WORK TO COMPLETE
Please copy the leading lines of the entries below exactly, concluding with the line in which "For Donors (592, 2342)" occurs.

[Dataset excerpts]
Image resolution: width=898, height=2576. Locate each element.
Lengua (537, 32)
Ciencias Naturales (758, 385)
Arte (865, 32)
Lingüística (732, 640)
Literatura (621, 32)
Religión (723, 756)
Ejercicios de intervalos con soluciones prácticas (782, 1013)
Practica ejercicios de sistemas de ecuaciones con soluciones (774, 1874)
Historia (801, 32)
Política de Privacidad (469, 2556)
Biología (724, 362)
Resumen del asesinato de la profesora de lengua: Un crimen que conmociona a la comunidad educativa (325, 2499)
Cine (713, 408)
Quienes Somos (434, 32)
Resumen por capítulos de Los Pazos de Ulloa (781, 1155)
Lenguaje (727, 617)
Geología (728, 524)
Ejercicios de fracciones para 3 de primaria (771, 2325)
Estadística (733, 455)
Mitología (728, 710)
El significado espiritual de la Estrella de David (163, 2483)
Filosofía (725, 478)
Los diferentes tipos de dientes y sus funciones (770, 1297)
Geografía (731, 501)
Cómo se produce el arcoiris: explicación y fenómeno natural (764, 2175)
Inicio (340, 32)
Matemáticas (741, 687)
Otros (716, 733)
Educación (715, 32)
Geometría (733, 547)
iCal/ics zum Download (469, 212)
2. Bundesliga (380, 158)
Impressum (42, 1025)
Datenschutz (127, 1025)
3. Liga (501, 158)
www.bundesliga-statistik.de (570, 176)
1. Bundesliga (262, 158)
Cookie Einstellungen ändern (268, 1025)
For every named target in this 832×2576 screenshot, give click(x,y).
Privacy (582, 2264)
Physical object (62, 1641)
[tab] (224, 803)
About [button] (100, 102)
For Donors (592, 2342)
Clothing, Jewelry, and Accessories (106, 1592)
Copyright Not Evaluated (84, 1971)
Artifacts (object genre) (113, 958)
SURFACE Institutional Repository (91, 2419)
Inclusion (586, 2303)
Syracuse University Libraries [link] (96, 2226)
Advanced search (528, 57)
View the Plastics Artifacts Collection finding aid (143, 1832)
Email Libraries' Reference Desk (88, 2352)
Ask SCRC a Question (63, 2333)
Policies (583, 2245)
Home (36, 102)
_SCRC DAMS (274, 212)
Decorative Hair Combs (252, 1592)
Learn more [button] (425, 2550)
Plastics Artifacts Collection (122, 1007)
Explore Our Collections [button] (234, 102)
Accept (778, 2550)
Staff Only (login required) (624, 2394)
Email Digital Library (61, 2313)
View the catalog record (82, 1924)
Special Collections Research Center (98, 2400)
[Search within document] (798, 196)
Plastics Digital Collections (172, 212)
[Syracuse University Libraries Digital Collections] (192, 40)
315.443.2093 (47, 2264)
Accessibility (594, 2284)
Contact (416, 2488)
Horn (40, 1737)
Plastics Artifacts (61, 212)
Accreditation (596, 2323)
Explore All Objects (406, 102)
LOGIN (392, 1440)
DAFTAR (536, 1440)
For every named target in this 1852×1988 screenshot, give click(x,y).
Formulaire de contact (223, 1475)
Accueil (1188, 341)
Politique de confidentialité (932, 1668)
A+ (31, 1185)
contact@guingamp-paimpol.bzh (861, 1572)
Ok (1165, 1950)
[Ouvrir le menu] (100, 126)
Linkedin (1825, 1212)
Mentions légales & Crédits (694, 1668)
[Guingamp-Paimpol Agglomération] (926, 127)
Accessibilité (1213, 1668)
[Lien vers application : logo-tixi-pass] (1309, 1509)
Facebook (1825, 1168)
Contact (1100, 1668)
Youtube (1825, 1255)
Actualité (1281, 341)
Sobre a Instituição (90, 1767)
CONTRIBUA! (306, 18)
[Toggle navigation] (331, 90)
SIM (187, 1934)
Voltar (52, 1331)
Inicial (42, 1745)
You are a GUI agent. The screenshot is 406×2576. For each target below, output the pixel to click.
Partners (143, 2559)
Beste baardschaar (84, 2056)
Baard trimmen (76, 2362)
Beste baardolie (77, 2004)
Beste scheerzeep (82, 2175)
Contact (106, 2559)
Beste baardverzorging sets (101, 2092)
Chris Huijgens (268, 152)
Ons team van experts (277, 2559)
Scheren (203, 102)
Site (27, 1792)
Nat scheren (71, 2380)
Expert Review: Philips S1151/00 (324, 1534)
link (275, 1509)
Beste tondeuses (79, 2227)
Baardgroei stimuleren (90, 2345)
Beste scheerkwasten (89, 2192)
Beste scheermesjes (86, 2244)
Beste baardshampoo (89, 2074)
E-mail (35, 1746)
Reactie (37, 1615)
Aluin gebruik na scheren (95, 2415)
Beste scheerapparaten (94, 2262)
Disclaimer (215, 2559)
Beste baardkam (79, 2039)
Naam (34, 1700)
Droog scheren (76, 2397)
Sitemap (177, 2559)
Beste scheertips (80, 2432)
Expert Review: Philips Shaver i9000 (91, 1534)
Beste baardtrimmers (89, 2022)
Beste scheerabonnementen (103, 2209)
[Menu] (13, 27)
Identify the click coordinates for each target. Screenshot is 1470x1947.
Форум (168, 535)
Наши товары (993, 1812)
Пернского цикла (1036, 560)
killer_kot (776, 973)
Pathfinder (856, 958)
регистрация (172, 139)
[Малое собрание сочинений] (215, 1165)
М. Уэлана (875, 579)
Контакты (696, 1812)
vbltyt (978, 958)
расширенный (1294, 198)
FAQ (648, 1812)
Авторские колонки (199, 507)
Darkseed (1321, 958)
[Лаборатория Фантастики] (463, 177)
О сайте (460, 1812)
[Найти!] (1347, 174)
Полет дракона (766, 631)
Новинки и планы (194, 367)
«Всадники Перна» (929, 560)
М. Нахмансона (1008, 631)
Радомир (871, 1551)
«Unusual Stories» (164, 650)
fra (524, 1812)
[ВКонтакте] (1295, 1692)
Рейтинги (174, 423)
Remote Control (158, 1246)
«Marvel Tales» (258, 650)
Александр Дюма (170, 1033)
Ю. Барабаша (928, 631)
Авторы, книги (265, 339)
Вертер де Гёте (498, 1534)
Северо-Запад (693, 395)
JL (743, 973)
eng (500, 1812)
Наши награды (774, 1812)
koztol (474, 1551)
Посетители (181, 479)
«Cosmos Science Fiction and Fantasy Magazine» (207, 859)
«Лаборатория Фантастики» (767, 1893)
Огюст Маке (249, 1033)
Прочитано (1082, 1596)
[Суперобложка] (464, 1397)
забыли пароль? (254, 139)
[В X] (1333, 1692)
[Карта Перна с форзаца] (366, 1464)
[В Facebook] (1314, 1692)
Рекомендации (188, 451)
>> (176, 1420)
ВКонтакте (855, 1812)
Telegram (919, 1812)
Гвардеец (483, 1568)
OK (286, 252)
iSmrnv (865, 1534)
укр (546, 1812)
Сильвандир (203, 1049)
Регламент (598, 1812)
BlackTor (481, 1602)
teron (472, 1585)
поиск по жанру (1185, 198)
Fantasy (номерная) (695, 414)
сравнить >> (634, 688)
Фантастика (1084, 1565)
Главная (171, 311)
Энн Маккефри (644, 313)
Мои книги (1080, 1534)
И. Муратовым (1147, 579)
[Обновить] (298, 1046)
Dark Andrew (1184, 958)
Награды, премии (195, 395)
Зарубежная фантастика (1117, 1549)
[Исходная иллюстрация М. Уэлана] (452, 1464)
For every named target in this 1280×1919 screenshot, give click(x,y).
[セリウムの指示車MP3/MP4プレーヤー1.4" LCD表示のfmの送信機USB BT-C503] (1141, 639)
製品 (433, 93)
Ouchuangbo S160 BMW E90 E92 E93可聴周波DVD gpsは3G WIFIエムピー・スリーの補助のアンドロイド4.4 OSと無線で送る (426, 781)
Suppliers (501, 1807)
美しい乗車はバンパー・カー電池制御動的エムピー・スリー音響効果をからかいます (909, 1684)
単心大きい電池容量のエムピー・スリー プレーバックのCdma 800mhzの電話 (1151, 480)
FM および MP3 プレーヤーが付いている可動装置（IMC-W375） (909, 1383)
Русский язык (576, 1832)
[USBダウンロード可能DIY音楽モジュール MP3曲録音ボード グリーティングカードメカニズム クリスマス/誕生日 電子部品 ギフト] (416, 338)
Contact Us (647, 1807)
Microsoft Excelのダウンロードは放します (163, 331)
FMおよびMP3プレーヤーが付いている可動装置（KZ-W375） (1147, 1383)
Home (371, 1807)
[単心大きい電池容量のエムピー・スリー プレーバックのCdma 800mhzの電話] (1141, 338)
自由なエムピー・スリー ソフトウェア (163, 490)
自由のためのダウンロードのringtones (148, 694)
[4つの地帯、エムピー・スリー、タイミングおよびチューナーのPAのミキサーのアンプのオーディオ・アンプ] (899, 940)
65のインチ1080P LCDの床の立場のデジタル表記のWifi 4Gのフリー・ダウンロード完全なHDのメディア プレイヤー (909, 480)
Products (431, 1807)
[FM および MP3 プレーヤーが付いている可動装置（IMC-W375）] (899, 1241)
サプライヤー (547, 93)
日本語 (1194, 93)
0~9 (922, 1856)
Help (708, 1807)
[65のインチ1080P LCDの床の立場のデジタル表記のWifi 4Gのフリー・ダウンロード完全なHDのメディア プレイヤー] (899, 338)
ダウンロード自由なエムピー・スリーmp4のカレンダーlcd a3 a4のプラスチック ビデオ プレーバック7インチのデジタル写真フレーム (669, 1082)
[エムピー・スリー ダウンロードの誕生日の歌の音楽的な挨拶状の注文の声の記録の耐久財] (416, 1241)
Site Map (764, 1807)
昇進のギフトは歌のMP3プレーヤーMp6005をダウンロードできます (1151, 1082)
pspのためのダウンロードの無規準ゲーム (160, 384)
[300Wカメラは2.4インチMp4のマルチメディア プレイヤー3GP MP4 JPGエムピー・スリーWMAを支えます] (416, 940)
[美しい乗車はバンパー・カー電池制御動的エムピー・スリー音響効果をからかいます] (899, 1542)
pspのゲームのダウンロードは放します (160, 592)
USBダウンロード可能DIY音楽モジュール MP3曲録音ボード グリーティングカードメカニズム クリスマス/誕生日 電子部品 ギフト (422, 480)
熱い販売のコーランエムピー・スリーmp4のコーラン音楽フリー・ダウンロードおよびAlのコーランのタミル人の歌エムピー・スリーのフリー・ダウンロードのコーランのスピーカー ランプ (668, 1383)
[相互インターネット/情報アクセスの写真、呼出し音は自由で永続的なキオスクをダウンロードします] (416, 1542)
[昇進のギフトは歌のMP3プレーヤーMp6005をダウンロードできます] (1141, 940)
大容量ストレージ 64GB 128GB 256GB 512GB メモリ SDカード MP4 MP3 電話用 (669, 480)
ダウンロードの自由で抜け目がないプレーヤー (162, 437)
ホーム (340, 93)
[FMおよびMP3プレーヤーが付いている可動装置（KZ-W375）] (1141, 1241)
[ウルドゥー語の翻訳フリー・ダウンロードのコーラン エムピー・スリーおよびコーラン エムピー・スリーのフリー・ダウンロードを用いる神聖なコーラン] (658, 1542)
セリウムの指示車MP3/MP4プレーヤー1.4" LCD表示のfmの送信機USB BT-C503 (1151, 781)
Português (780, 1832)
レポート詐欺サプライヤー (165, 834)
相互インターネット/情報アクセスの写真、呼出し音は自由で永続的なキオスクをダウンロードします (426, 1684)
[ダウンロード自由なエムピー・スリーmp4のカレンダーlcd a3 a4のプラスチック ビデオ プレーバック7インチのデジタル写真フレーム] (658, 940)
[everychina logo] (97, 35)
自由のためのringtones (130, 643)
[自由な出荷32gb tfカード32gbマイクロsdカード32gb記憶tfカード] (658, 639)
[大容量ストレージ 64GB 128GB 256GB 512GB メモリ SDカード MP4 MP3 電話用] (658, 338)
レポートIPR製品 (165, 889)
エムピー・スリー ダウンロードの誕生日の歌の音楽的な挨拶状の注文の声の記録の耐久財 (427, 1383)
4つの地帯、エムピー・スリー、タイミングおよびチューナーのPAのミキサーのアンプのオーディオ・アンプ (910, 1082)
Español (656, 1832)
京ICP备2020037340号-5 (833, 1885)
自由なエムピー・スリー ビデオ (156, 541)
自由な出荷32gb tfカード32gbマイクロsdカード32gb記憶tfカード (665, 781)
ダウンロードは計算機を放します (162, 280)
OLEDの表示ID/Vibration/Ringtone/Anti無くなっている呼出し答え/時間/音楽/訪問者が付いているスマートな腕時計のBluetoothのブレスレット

OUTPUT
Image resolution: width=898, height=2576. Locate each element.
Lengua (537, 32)
Ciencias Naturales (758, 385)
Arte (865, 32)
Lingüística (732, 640)
Literatura (621, 32)
Religión (723, 756)
Ejercicios de intervalos con soluciones prácticas (782, 1013)
Practica ejercicios de sistemas de ecuaciones con soluciones (774, 1874)
Historia (801, 32)
Política de Privacidad (469, 2556)
Biología (724, 362)
Resumen del asesinato de la profesora de lengua: Un crimen que conmociona a la comunidad educativa (325, 2499)
Cine (713, 408)
Quienes Somos (434, 32)
Resumen por capítulos de Los Pazos de Ulloa (781, 1155)
Lenguaje (727, 617)
Geología (728, 524)
Ejercicios de fracciones para 3 de primaria (771, 2325)
Estadística (733, 455)
Mitología (728, 710)
El significado espiritual de la Estrella de David (163, 2483)
Filosofía (725, 478)
Los diferentes tipos de dientes y sus funciones (770, 1297)
Geografía (731, 501)
Cómo se produce el arcoiris: explicación y fenómeno natural (764, 2175)
Inicio (340, 32)
Matemáticas (741, 687)
Otros (716, 733)
Educación (715, 32)
Geometría (733, 547)
iCal/ics zum Download (469, 212)
2. Bundesliga (380, 158)
Impressum (42, 1025)
Datenschutz (127, 1025)
3. Liga (501, 158)
www.bundesliga-statistik.de (570, 176)
1. Bundesliga (262, 158)
Cookie Einstellungen ändern (268, 1025)
For every named target in this 832×2576 screenshot, give click(x,y).
Privacy (582, 2264)
Physical object (62, 1641)
[tab] (224, 803)
About [button] (100, 102)
For Donors (592, 2342)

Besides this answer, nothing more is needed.